Tang Jingling, a lawyer in Guangzhou, is a prominent leader of the non-violent civil disobedience movement.
Ilham Tohti is a Uighur professor who set up a website to promote the rights of the muslim Uighur people. He advocated mutual understanding and reconciliation between Han Chinese and the Uighurs.
Pu Zhiqiang and Xu Zhiyong are both well known lawyers who have played a key role in abolishing the laws allowing extrajudicial detentions, in breach of China’s own constitution. Xu also founded an NGO called the Open Constitution Initiative, focusing on religious freedom and free speech. The organisation worked on the issues of forced eviction, forced abortion and ensuring transparency in local elections.
Guo Feixiong, Liu Ping, Ding Jiaxi, Zhao Changqing, all took an important part in the New Citizens Movement which has campaigned for constitutional government and for Communist Party officials to declare their assets.
Cao Shunli was arrested on her way to a human rights training in Geneva and died e in custody as a result of torture, on March 14th, 2014. All the others are now in jail.

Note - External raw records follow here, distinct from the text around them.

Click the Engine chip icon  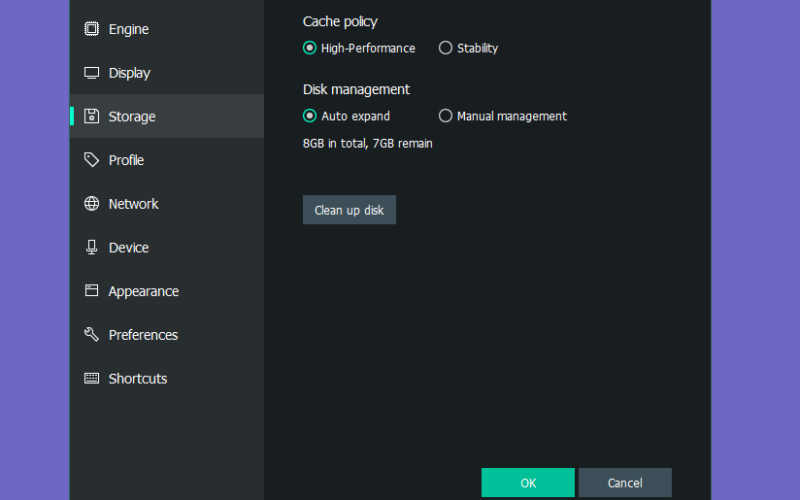[x=91, y=29]
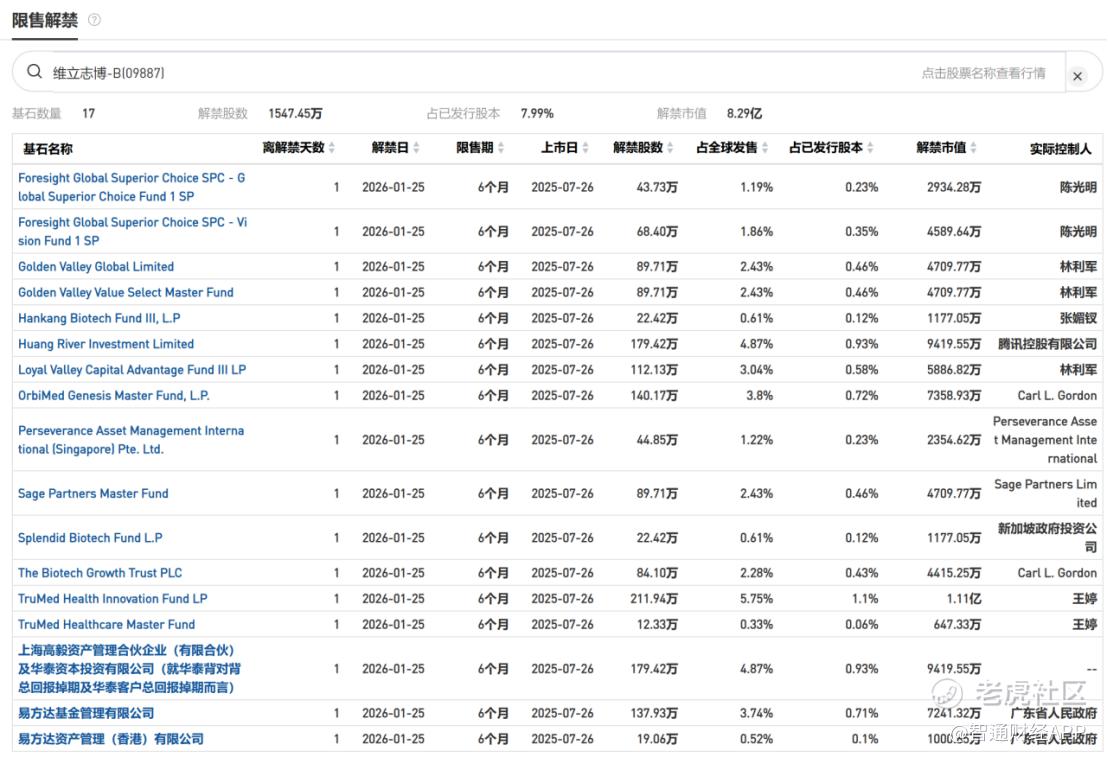Open Sage Partners Master Fund link
Screen dimensions: 1108x758
pos(93,494)
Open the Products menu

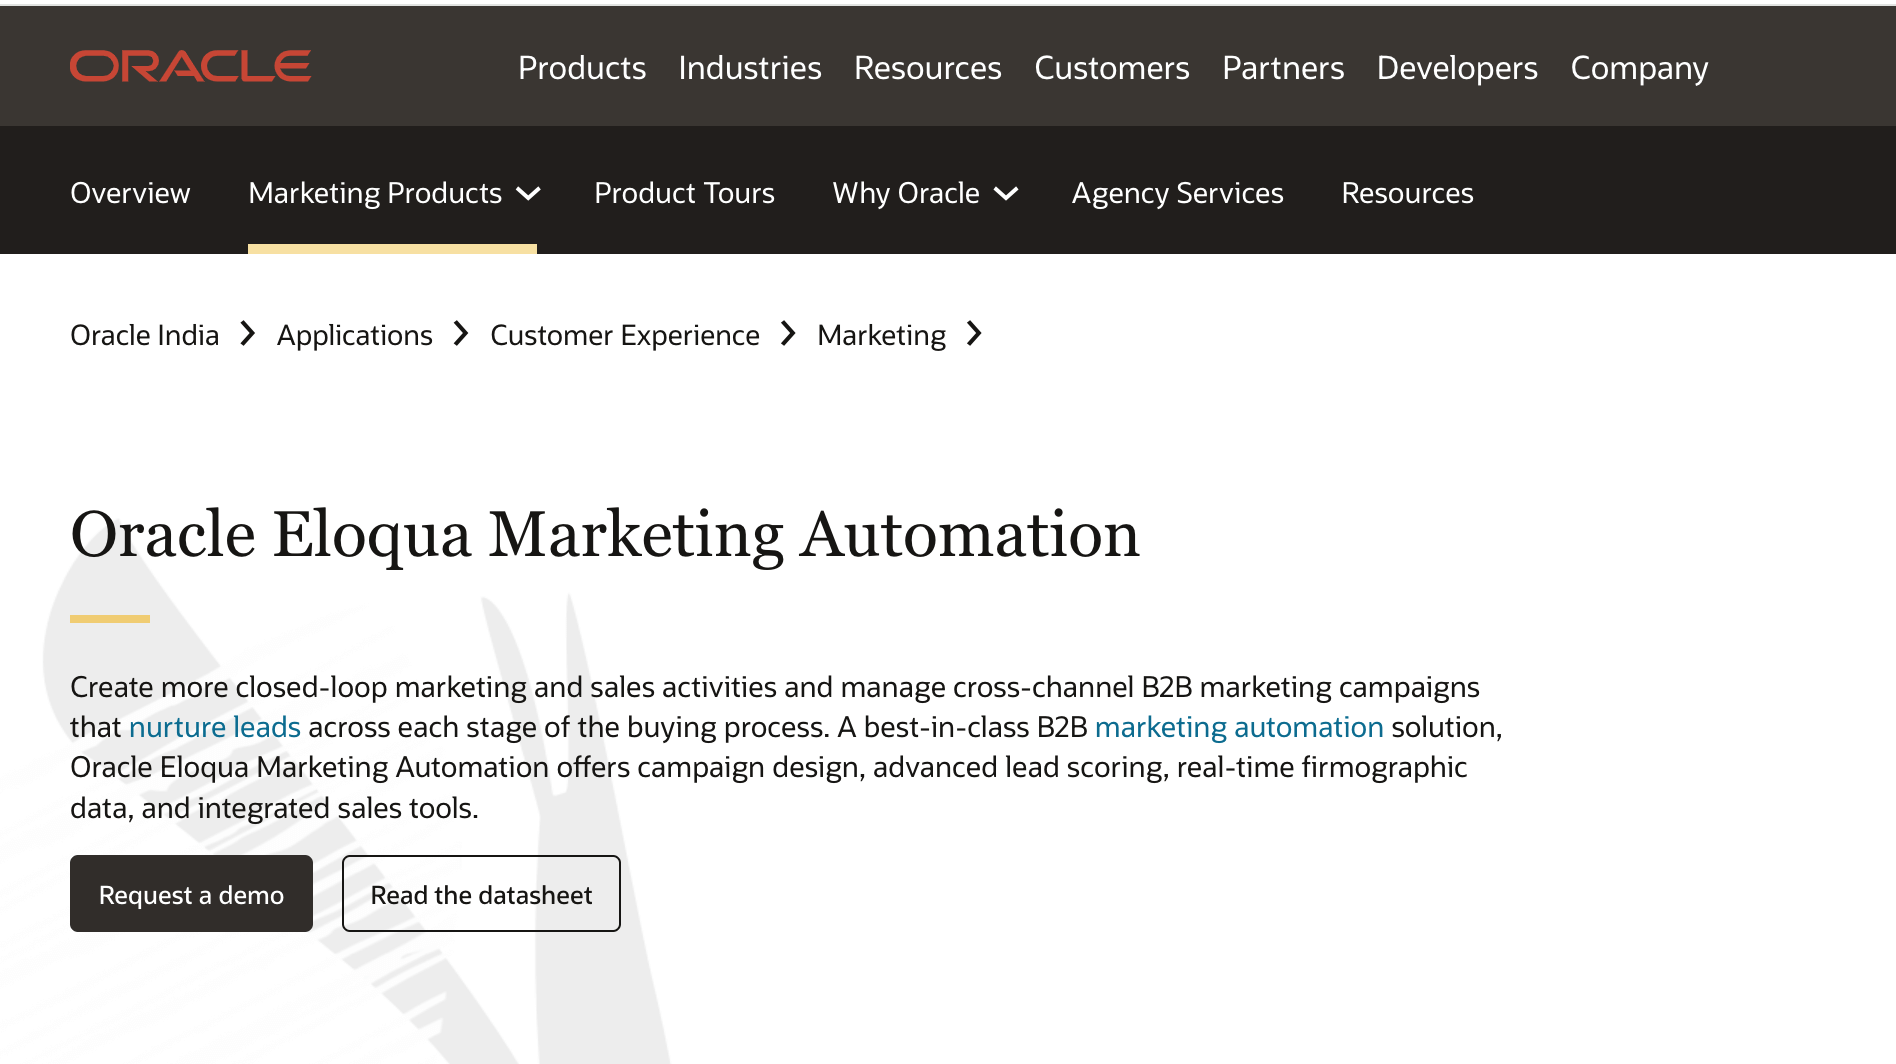[x=582, y=68]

Chinese leaders are not known for tolerating dissent, but Xi Jinping is less tolerant than his predecessors. Over a thousand human rights activists have been detained since Xi took office, and Chinese human rights defenders are facing the most severe crackdown since the Tiananmen massacre in 1989. Xi’s suppression is widespread, targeting not just those at the forefront of the human rights struggle in China, but also faith groups, internet users, universities, and the media. Many members of China’s budding civil society, who have avoided politically risky issues so far, are now also being jailed.
In the past, those who crossed a red line, who stood out, took to the street, or who engaged in organised actions were the main targets of the crackdown. Now, the dragnet is much wider and is being used against anyone who demonstrates. At least 10 feminist activists were detained last week as they planned to stage a small protest against sexual harassment on public transport, which is a common occurrence in China. The government seems to be targeting all the nodes that connect civil society, picking off emerging civil society leaders, and destroying the capacity for civil resistance.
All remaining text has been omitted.